In fiscal 2018, in an effort to contribute to establishing technologies for alternatives to animal testing, we participated in activities to improve the precision of predicting irritation in the OECD QSAR*1 toolbox, one of the in silico approaches, to develop an assessment flow that produces more objective results. We published our development at a European toxicity conference Eurotox 2018 and in an academic journal*2. Also, ADRA*3, developed in a project in which we participated, was adopted in the OECD Guidelines for the Testing of Chemicals in 2019. We also participated in activities led by JaCVAM*4, which disseminates alternative methods to animal testing.

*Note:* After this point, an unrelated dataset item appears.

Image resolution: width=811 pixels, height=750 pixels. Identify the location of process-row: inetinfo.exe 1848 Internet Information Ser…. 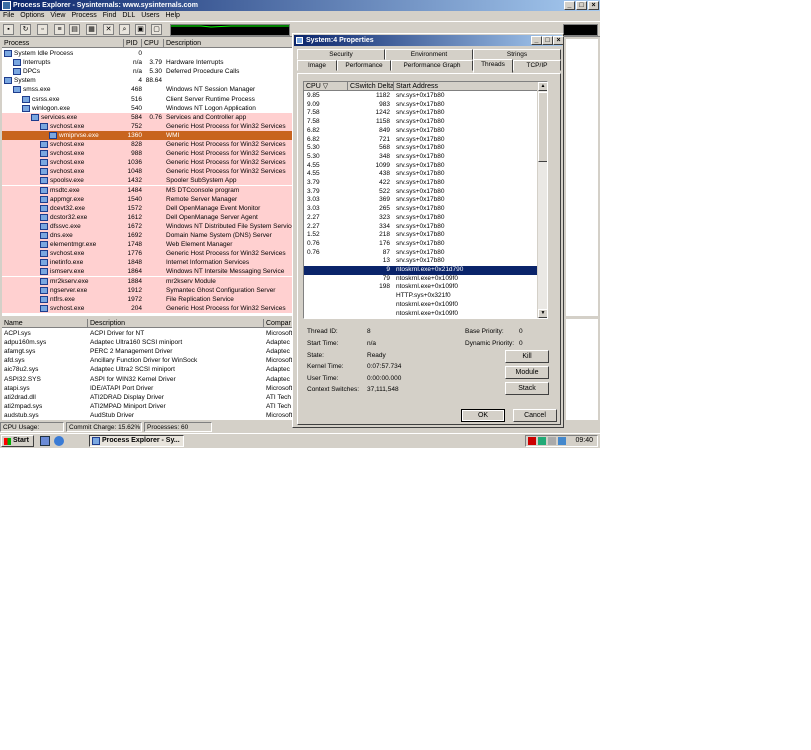
(147, 263).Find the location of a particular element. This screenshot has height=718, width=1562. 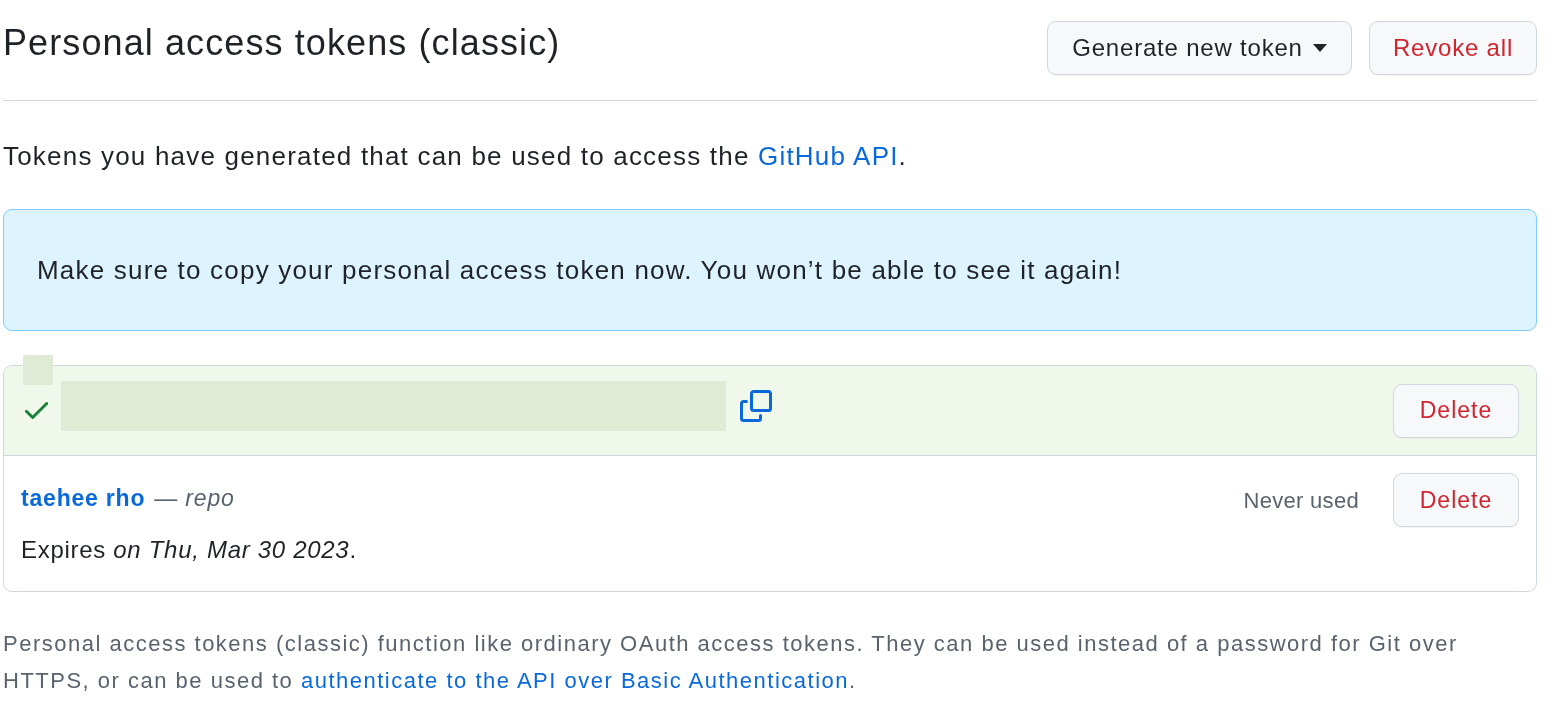

token-scopes: — repo is located at coordinates (194, 498).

*1QSAR: Quantitative Structure－Activity Relationships.
*2Atsutoshi Abe, Takuhito Sezaki, Katsutoshi Kinoshita, Development of a read-across workflow for skin irritation and corrosion predictions, SAR AND QSAR IN ENVIRONMENTAL RESEARCH 30 (2019), pp.279–298
*3ADRA: Amino acid Derivative Reactivity Assay. A test method to detect the first key event that leads to an Adverse Outcome Pathway (AOP) in skin sensitization.
*4JaCVAM: Japanese Center for the Validation of Alternative Methods. An organization under the Center for Biological Safety and Research, National Institute of Health Science.